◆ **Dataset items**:
Content starts

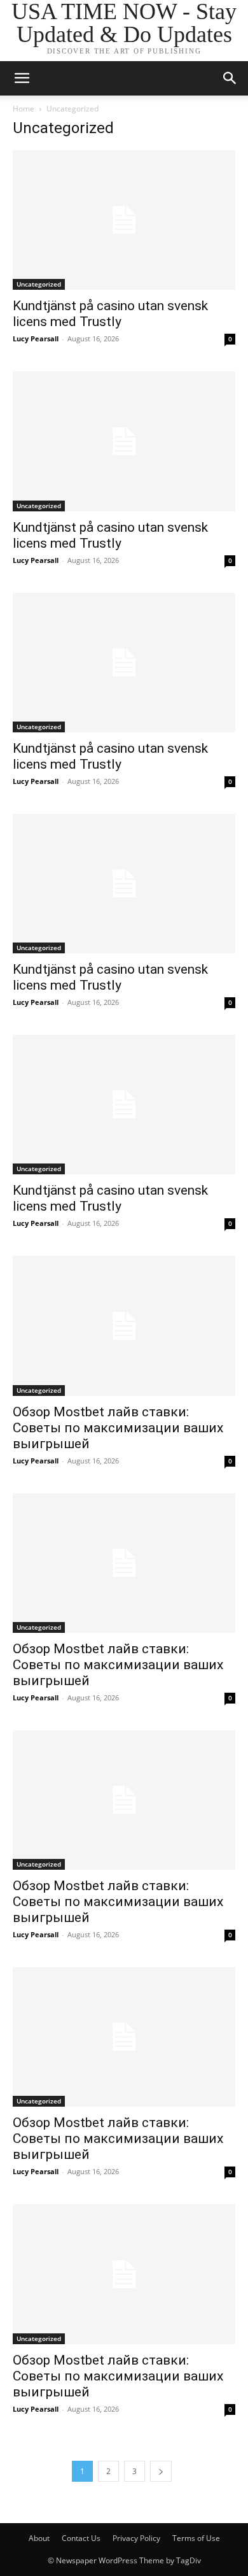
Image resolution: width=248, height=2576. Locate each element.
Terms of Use (196, 2538)
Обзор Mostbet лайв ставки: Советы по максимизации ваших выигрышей (118, 1427)
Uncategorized (39, 284)
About (39, 2538)
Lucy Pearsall (36, 338)
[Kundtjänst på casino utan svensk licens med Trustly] (124, 220)
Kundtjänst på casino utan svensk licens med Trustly (110, 313)
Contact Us (81, 2538)
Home (23, 108)
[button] (21, 78)
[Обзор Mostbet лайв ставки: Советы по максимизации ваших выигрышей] (124, 1325)
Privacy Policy (136, 2538)
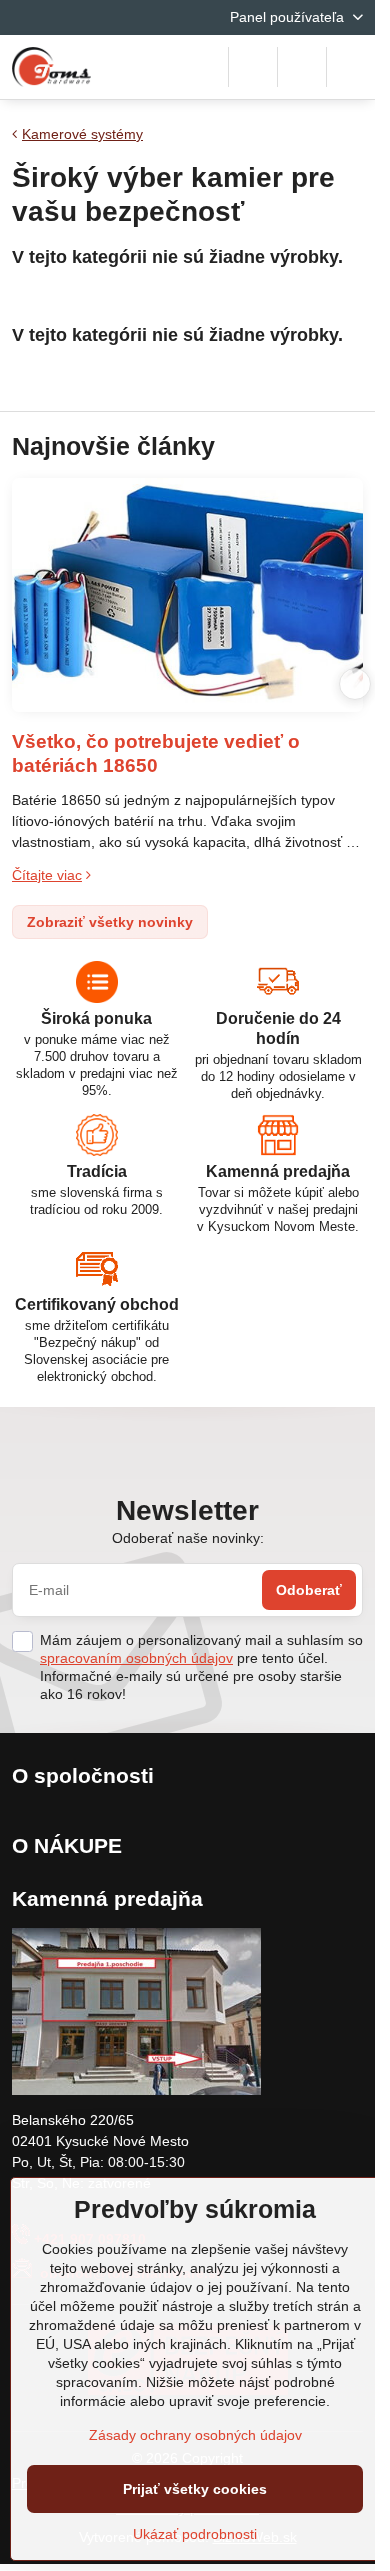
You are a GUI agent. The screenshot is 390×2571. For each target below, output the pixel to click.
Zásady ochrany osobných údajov (195, 2435)
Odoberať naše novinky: (188, 1538)
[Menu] (351, 67)
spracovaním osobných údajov (136, 1658)
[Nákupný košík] (302, 67)
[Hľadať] (253, 67)
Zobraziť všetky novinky (110, 922)
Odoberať (309, 1590)
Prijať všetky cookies (195, 2489)
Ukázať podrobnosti (195, 2534)
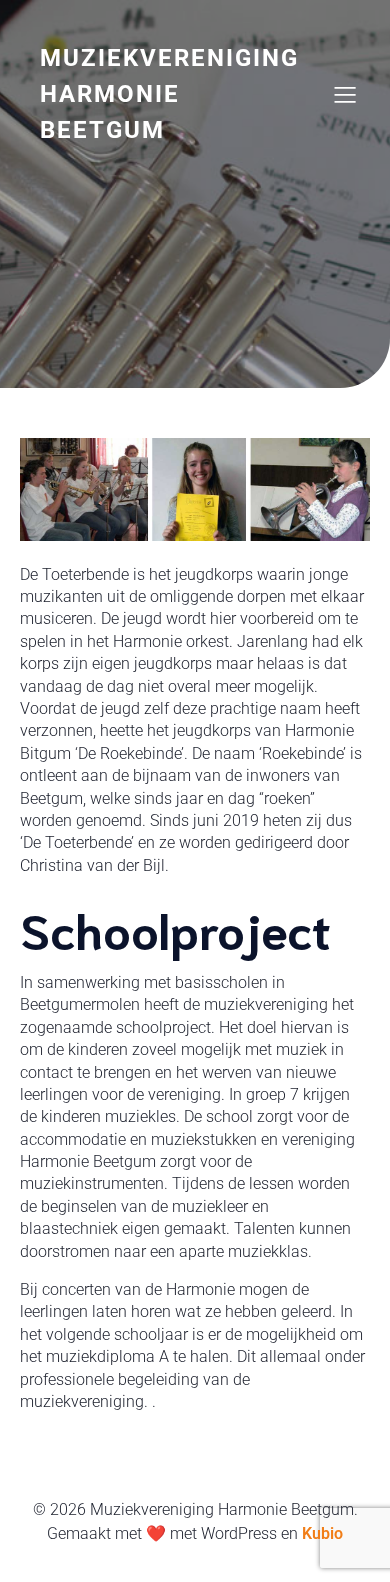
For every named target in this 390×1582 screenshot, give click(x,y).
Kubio (322, 1533)
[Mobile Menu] (345, 94)
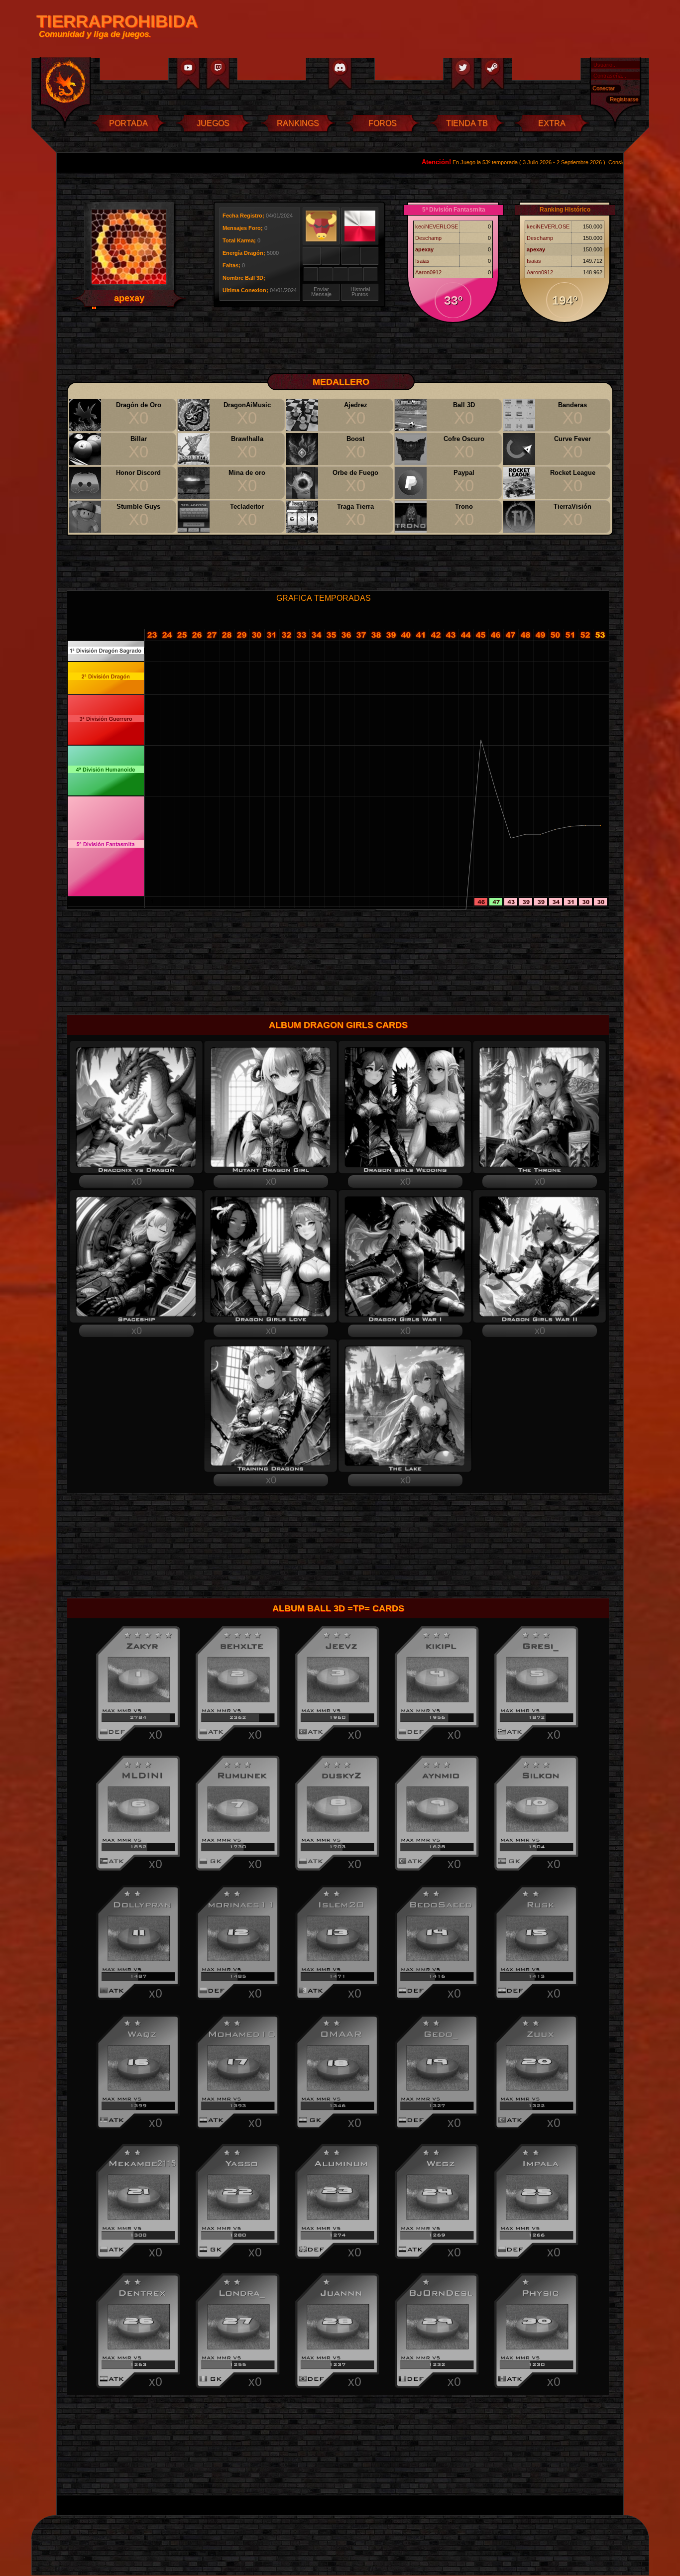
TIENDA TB (467, 123)
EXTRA (552, 123)
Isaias (422, 261)
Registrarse (624, 99)
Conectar (603, 88)
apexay (424, 249)
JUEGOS (213, 123)
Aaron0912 (428, 272)
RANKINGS (298, 123)
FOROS (382, 123)
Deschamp (428, 238)
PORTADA (128, 123)
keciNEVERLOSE (436, 226)
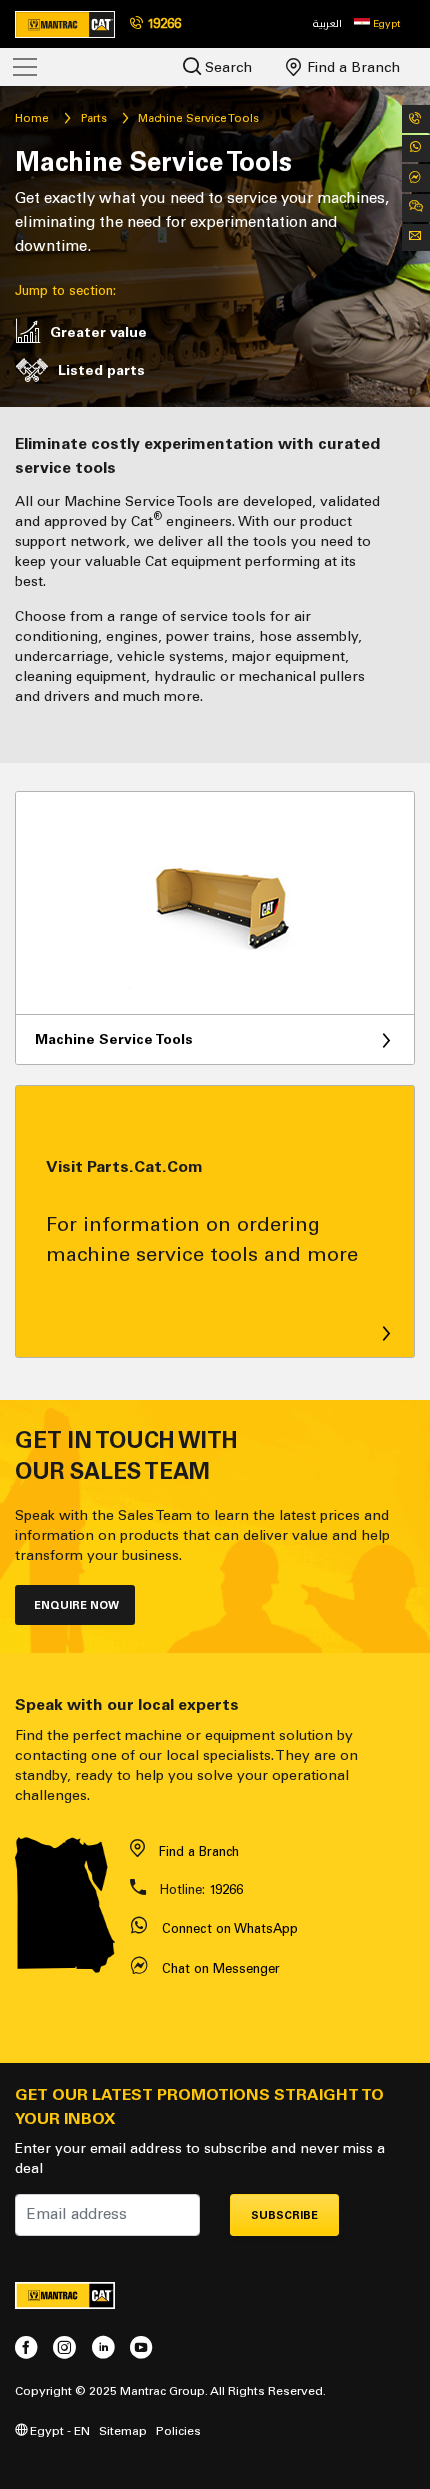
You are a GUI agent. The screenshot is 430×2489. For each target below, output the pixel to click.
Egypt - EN (58, 2430)
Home (32, 118)
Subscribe (284, 2215)
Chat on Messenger (221, 1968)
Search (226, 67)
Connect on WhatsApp (230, 1928)
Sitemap (123, 2430)
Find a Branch (351, 67)
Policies (178, 2430)
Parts (94, 118)
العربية (327, 23)
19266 (226, 1889)
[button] (377, 24)
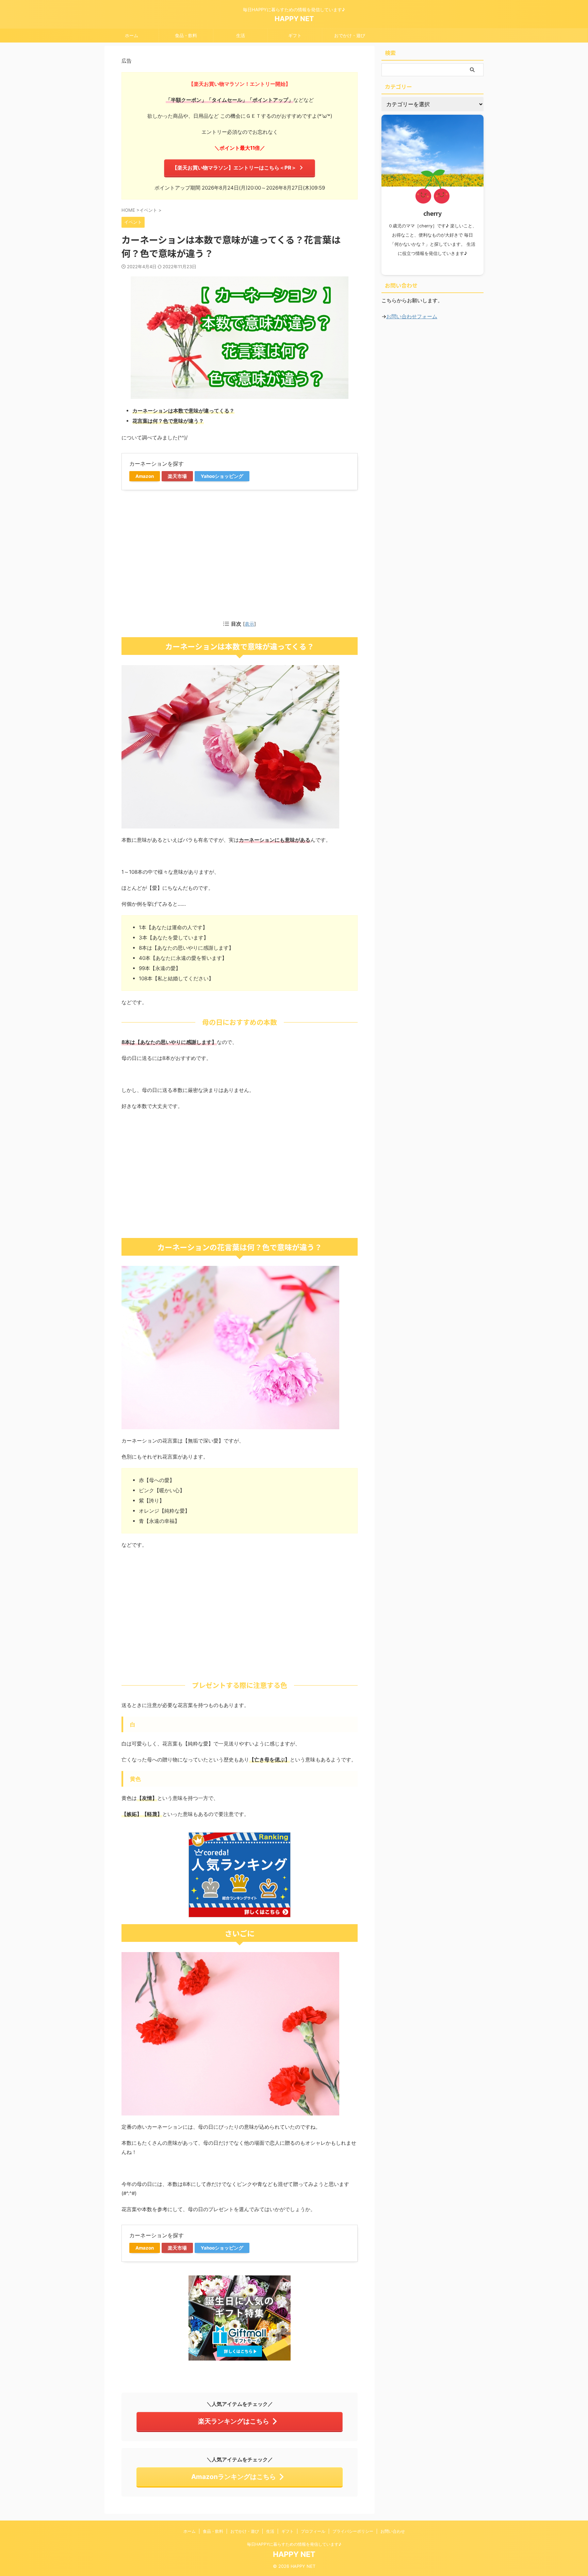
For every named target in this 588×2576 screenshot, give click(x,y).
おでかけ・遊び (349, 35)
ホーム (131, 35)
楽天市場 (177, 476)
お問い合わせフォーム (411, 316)
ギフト (294, 35)
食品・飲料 (186, 35)
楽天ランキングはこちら (233, 2421)
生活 (240, 35)
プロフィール (313, 2531)
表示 (249, 624)
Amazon (144, 476)
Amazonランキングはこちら (233, 2477)
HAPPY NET (294, 19)
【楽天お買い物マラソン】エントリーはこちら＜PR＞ (234, 167)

Content ends

◆ **WHAT THE EXERCISE ASKS**: Looking at the data above, return every line from the one with "Odoberať naše novinky: (188, 1538)" down to the one with "Ukázať podrobnosti (195, 2534)", exactly and inclusively.

◆ **RESPONSE BOX**:
Odoberať naše novinky: (188, 1538)
[Menu] (351, 67)
spracovaním osobných údajov (136, 1658)
[Nákupný košík] (302, 67)
[Hľadať] (253, 67)
Zobraziť všetky novinky (110, 922)
Odoberať (309, 1590)
Prijať všetky cookies (195, 2489)
Ukázať podrobnosti (195, 2534)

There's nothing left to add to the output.